## What you should do:
In how many lines of these records does the word "thumbnail" appear? Give the number by itself.
· · · · ·
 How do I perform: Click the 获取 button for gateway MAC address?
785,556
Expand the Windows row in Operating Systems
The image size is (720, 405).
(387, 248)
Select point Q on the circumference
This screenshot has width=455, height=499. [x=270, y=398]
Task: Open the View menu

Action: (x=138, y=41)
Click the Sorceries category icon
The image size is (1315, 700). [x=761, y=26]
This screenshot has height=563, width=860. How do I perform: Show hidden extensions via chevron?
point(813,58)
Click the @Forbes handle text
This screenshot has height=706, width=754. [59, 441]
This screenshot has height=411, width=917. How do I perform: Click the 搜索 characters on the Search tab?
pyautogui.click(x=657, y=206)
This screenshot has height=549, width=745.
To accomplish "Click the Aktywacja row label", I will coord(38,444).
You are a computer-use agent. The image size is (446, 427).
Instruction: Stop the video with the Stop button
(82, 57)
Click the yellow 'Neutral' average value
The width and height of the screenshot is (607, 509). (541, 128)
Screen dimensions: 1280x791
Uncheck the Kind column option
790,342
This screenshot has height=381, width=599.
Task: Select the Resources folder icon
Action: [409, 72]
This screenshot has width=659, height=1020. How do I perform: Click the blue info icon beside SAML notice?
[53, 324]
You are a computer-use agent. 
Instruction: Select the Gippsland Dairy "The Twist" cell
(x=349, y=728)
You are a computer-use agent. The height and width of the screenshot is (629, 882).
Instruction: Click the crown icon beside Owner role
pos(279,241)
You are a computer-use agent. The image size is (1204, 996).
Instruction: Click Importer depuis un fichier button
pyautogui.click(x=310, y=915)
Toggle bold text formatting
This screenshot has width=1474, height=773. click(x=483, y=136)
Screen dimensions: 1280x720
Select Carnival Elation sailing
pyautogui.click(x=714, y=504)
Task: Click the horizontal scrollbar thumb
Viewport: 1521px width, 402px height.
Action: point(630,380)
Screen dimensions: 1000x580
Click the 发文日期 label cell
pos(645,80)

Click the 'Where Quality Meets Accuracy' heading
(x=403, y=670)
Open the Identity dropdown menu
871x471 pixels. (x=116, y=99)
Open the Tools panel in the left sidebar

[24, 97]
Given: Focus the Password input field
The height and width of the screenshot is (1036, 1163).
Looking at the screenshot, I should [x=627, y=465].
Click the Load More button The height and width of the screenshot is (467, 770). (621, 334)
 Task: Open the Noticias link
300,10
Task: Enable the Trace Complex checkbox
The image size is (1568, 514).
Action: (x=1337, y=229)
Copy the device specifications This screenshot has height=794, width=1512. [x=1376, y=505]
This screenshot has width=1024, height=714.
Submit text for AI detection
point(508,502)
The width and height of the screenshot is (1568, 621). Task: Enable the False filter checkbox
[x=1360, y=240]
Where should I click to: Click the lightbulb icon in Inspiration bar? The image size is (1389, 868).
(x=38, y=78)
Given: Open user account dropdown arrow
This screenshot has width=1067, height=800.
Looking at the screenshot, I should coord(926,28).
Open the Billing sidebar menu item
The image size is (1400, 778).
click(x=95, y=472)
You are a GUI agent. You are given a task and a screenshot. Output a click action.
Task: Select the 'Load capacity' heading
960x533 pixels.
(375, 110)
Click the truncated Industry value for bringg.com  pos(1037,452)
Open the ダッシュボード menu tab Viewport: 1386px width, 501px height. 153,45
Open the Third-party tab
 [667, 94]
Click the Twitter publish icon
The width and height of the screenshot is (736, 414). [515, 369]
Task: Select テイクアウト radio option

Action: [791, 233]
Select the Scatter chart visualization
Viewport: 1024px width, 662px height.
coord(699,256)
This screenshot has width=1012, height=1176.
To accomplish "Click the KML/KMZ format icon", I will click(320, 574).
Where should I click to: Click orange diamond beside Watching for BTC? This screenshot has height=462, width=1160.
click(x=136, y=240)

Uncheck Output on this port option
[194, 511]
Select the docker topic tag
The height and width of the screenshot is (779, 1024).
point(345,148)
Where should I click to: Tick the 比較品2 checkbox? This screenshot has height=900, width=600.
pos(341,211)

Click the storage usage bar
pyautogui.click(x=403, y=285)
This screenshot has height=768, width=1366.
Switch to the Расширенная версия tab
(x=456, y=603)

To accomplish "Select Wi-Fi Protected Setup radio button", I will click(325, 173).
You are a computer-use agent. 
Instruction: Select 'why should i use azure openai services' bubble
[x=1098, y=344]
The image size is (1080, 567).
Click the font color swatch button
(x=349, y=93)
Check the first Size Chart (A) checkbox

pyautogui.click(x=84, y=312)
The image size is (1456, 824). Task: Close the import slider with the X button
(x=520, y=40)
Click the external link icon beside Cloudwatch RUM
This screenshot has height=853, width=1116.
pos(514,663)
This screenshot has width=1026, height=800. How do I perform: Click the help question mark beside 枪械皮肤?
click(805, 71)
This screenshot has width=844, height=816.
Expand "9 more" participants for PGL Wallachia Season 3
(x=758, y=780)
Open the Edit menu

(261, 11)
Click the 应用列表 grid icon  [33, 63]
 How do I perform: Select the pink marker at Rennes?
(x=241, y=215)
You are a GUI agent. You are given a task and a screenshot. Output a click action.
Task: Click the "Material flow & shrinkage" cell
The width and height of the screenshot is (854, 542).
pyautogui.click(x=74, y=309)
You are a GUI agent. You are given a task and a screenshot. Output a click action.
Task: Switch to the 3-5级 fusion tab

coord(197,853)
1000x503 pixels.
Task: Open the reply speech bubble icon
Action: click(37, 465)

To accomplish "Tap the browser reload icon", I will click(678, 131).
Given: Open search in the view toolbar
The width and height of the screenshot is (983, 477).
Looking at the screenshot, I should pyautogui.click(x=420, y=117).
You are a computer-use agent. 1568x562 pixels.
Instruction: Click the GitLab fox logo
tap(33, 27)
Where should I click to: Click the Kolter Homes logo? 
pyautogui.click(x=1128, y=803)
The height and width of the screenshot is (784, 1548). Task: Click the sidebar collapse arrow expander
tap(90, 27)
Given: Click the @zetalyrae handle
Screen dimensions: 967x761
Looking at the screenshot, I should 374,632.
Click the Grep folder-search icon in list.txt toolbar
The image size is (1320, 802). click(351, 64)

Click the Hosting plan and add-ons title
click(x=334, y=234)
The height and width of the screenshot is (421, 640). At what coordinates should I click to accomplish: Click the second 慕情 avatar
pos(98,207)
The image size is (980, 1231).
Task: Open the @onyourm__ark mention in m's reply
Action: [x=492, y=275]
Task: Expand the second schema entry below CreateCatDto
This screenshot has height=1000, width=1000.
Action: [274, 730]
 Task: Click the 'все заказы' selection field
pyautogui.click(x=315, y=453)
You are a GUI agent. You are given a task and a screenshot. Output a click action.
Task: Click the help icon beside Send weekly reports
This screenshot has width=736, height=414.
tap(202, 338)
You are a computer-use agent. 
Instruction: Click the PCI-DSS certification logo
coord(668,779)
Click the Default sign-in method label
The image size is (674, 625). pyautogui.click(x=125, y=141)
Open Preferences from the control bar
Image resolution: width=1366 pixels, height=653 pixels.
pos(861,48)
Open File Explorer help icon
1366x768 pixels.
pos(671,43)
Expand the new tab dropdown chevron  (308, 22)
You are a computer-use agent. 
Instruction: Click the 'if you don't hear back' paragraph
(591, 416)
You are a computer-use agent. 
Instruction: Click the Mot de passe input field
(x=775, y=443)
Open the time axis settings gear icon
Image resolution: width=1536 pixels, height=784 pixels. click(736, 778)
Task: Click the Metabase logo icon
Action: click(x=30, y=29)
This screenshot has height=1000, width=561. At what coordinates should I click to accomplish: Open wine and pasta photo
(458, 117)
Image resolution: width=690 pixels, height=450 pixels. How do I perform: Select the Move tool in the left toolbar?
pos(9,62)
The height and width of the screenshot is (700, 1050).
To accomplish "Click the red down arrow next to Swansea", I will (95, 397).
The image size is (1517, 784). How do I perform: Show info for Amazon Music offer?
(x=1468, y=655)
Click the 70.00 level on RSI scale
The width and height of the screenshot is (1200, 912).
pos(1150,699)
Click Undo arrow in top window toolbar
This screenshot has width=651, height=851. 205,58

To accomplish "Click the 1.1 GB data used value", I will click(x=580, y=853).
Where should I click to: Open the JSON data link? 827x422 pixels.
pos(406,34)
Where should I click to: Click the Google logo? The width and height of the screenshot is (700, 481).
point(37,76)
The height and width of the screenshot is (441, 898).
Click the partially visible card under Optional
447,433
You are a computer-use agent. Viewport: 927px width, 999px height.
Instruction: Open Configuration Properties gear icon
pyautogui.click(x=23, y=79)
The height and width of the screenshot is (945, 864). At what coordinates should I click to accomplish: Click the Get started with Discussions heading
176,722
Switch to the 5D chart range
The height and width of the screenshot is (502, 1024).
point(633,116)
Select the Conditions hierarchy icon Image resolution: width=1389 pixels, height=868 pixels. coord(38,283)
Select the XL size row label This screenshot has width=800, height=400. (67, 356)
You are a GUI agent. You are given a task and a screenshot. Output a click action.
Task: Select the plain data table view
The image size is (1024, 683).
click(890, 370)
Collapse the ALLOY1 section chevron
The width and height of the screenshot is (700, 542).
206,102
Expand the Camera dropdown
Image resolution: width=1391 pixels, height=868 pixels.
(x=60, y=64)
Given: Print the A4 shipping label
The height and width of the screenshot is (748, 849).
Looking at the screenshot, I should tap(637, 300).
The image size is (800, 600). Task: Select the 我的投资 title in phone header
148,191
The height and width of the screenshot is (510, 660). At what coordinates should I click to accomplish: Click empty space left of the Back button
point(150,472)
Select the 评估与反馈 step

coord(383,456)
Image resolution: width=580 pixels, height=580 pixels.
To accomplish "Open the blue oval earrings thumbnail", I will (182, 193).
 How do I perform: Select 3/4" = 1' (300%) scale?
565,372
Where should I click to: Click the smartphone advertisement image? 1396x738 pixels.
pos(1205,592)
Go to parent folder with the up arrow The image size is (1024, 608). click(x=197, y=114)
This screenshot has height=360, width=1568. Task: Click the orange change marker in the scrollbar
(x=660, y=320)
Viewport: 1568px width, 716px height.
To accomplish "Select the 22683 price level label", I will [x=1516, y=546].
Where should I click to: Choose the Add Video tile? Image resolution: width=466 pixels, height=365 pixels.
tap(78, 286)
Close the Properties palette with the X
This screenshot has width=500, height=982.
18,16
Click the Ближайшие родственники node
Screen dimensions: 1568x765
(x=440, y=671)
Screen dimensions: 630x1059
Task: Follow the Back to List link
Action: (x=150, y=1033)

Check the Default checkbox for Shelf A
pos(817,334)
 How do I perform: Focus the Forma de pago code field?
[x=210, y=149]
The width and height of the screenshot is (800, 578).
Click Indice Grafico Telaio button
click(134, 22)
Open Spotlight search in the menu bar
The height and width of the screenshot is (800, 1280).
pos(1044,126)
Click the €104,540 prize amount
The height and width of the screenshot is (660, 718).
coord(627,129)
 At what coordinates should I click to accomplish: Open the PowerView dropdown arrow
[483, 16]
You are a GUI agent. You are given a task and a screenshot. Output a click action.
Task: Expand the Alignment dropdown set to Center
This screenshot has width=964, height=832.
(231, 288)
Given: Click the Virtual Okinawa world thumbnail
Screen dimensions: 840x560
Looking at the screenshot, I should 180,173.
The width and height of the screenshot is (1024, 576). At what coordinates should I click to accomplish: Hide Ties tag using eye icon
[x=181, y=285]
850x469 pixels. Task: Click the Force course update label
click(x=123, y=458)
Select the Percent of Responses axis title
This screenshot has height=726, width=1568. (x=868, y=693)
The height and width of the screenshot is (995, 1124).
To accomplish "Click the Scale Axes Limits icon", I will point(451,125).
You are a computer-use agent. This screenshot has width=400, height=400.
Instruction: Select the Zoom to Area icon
· · · · ·
## Result of the task:
2